▶ [YOUR GOAL]:
Among the entries below, only the lines starting at the one with "[button] (288, 69)" and ending at the one with "Download iCal Event (258, 539)", both included, are to be printed exactly.

▶ [RECORDS FOR PROCESSING]:
↓↓↓

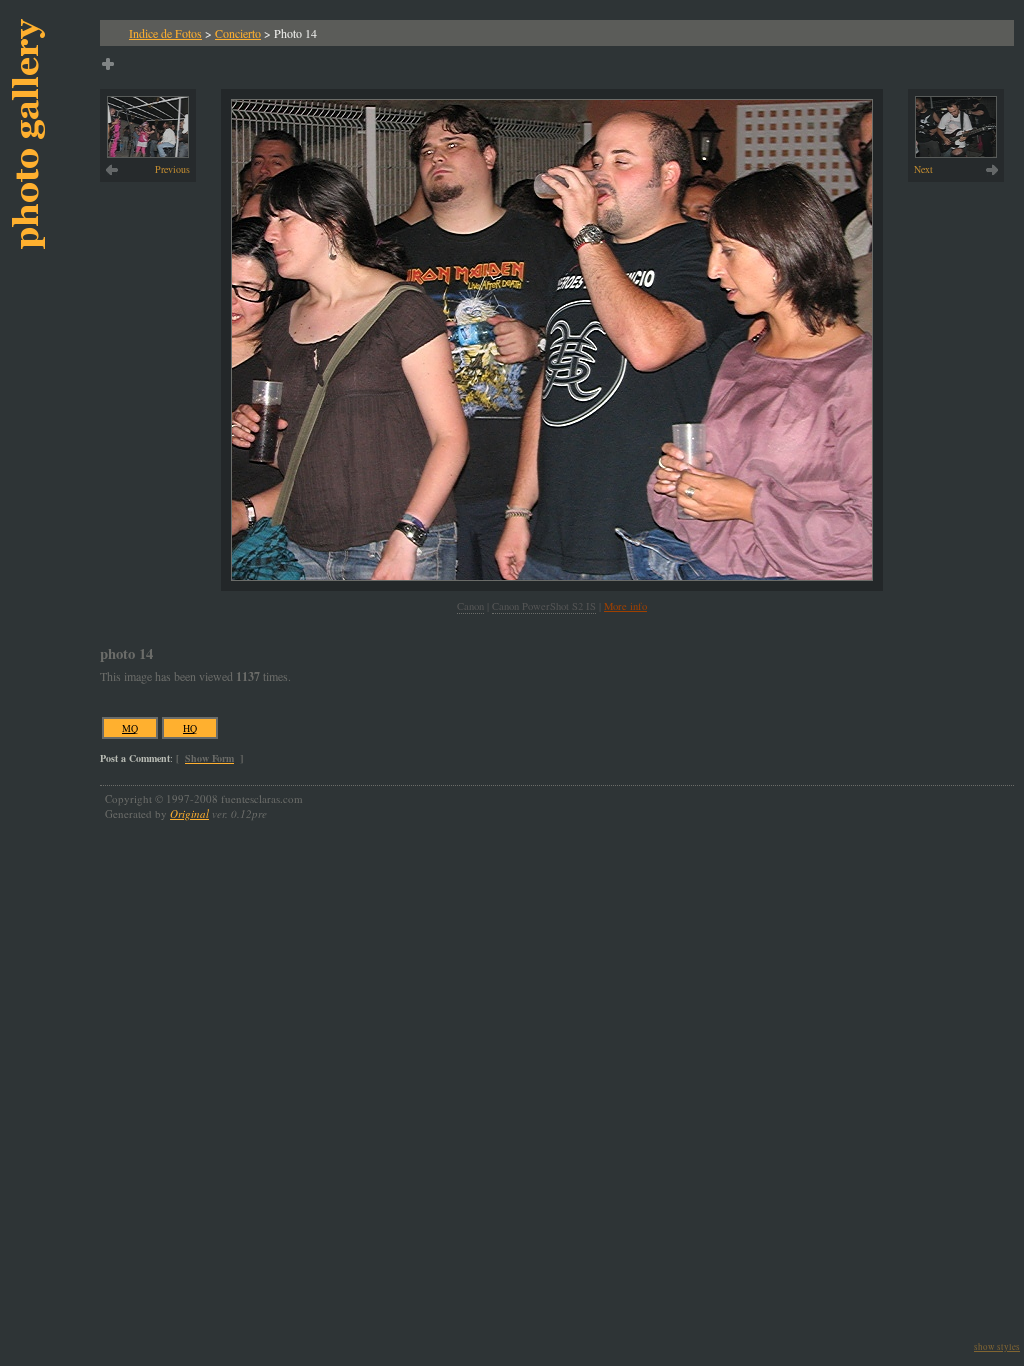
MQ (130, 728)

↑↑↑
↓↓↓

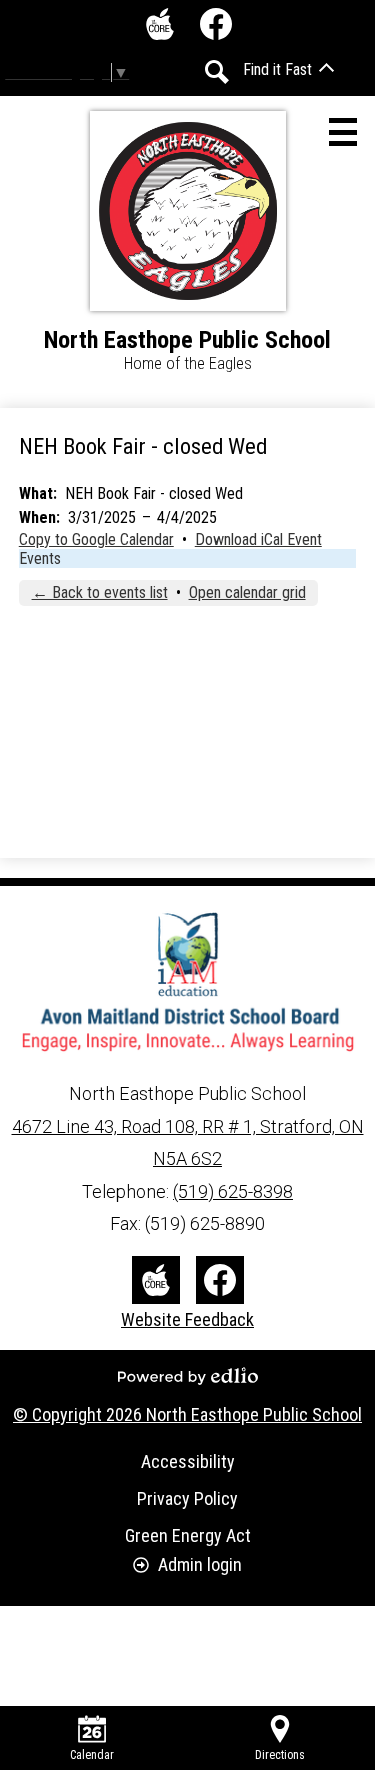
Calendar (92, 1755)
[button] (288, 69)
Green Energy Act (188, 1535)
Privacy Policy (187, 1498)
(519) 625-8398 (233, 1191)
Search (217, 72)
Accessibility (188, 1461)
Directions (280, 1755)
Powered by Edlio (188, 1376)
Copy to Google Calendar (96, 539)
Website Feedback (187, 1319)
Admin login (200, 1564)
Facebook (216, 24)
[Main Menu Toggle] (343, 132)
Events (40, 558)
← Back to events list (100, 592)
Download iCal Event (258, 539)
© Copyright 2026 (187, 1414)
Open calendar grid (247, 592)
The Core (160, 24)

↑↑↑

▶ [SOLUTION FOR THIS EXERCISE]:
[button] (288, 69)
Green Energy Act (188, 1535)
Privacy Policy (187, 1498)
(519) 625-8398 (233, 1191)
Search (217, 72)
Accessibility (188, 1461)
Directions (280, 1755)
Powered by Edlio (188, 1376)
Copy to Google Calendar (96, 539)
Website Feedback (187, 1319)
Admin login (200, 1564)
Facebook (216, 24)
[Main Menu Toggle] (343, 132)
Events (40, 558)
← Back to events list (100, 592)
Download iCal Event (258, 539)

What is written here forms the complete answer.